Effective field theory of dipolar braiding statistics in two dimensions

A rank-2 toric code (R2TC) Hamiltonian in two dimensions can be constructed as a Higgsed descendant of rank-2 U(1) lattice gauge theory. As noted by the authors recently [Y.-T. Oh, J. Kim, E.-G. Moon, and J. H. Han, Phys. Rev. B 105, 045128 (2022)] the quasiparticles in that model show unusual braiding statistics that depends on the initial locations of the particles which participate in the braiding. We show that this kind of statistical phase captures the total dipole moment of quasiparticles encompassed in the braiding, in contrast to the conventional anyonic braiding seeing the total charge. An Aharonov-Bohm interpretation of such dipolar braiding statistics is made in terms of emergent, rank-1 vector potentials that are built out of the underlying rank-2 gauge fields. Pertinent field theories of the quasiparticle dynamics in the R2TC are developed, and the accompanying conservation laws derived.
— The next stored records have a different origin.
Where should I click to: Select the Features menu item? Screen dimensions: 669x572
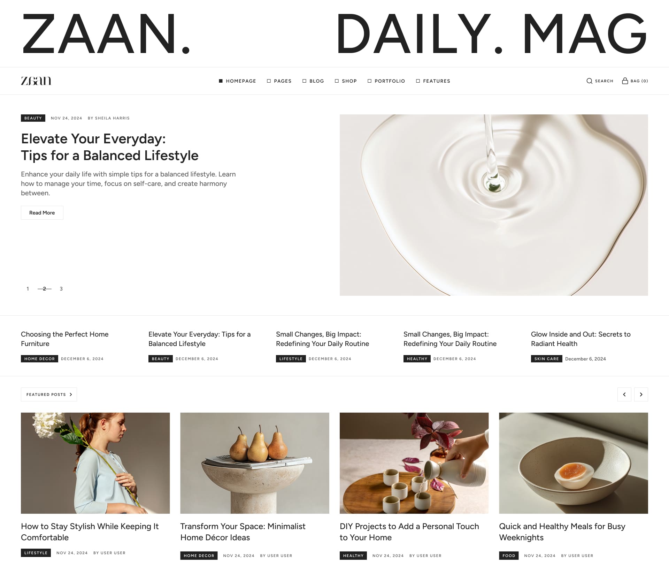433,81
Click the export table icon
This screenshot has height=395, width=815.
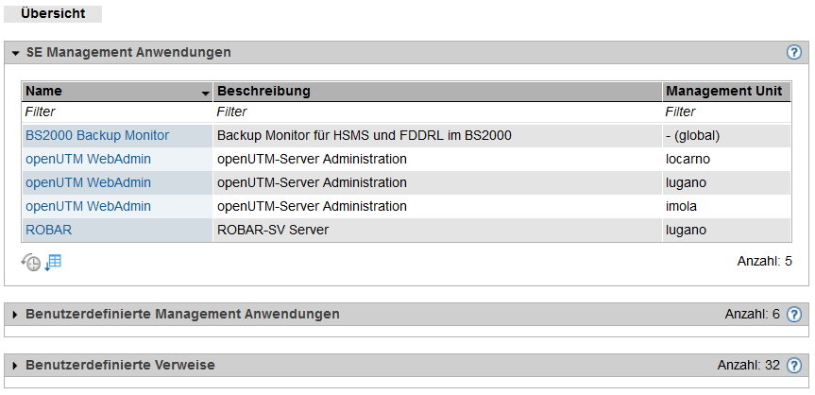tap(53, 262)
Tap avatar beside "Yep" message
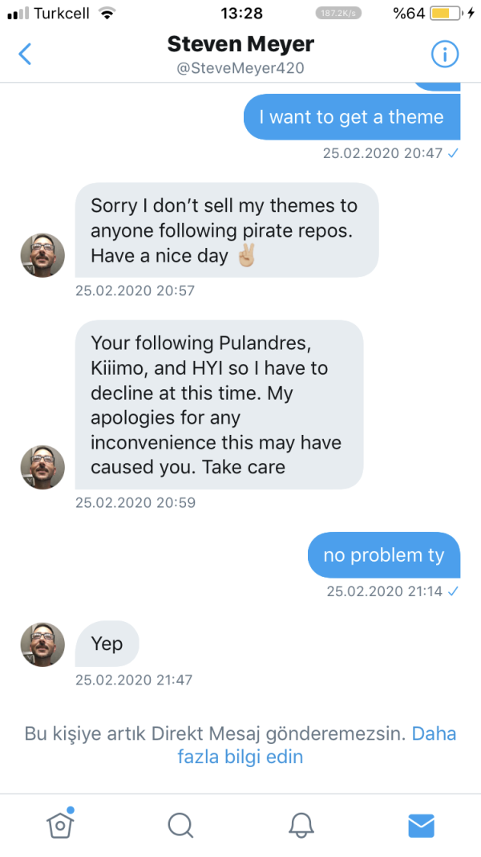The width and height of the screenshot is (481, 857). (x=42, y=644)
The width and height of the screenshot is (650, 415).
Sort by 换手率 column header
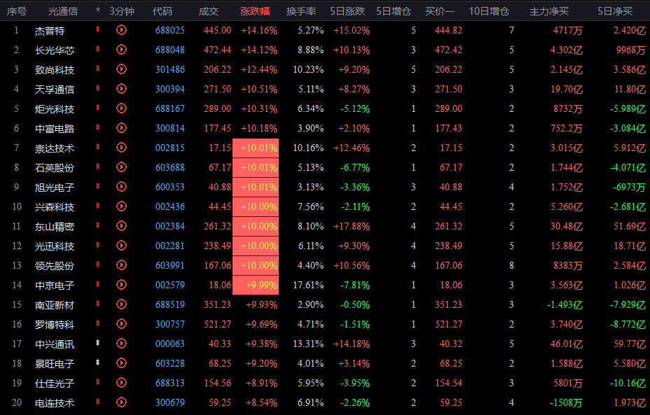point(301,11)
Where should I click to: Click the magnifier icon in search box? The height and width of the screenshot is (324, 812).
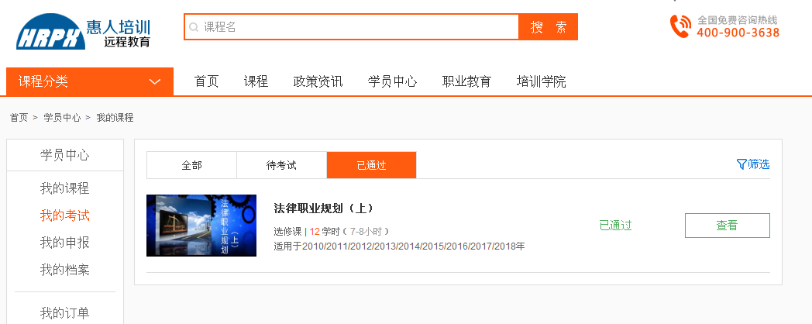[x=194, y=27]

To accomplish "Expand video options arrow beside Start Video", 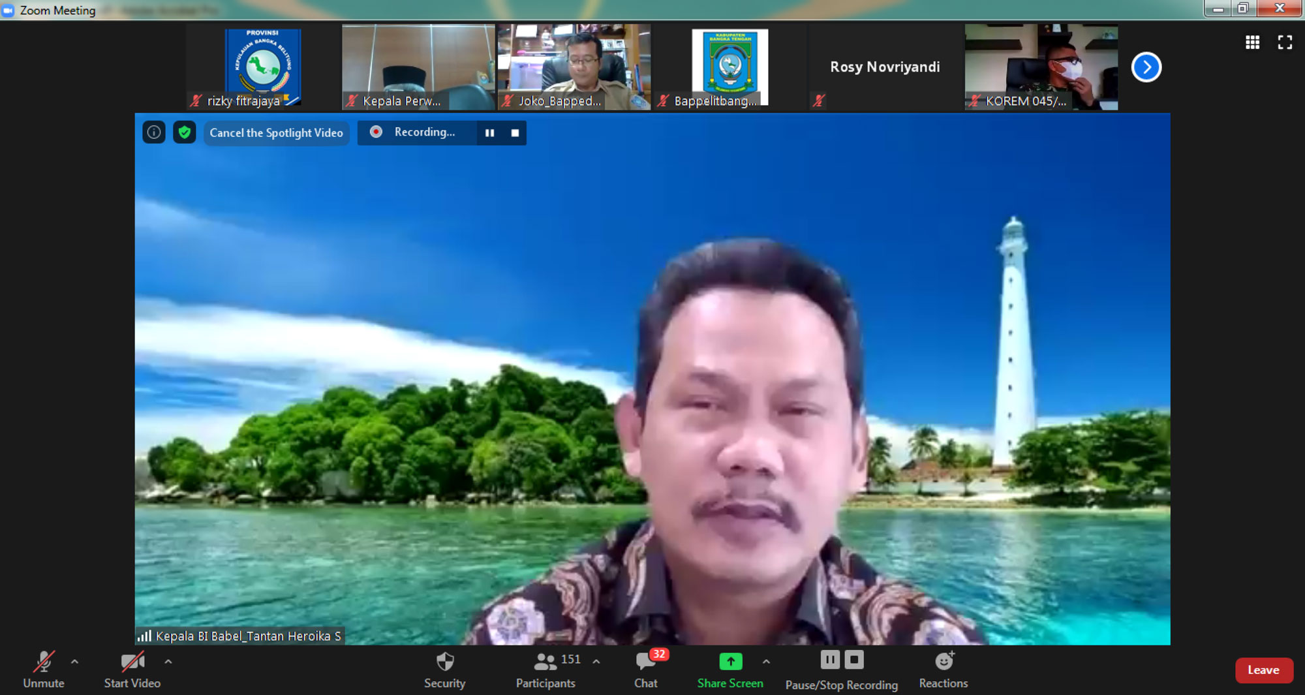I will [168, 662].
A dipolar BF theory of the rank-2 gauge fields is constructed and shown to correctly capture the dipolar braiding statistics, in contrast to the conventional BF theory capturing the monopolar braiding statistics of anyons in the rank-1 toric code.

Automated summary

In this study, a rank-2 toric code Hamiltonian is constructed and it is found that the quasiparticles in this model exhibit unusual braiding statistics, capturing the total dipole moment of the particles involved in the braiding. An emergent vector potential is introduced to interpret this dipolar braiding statistics.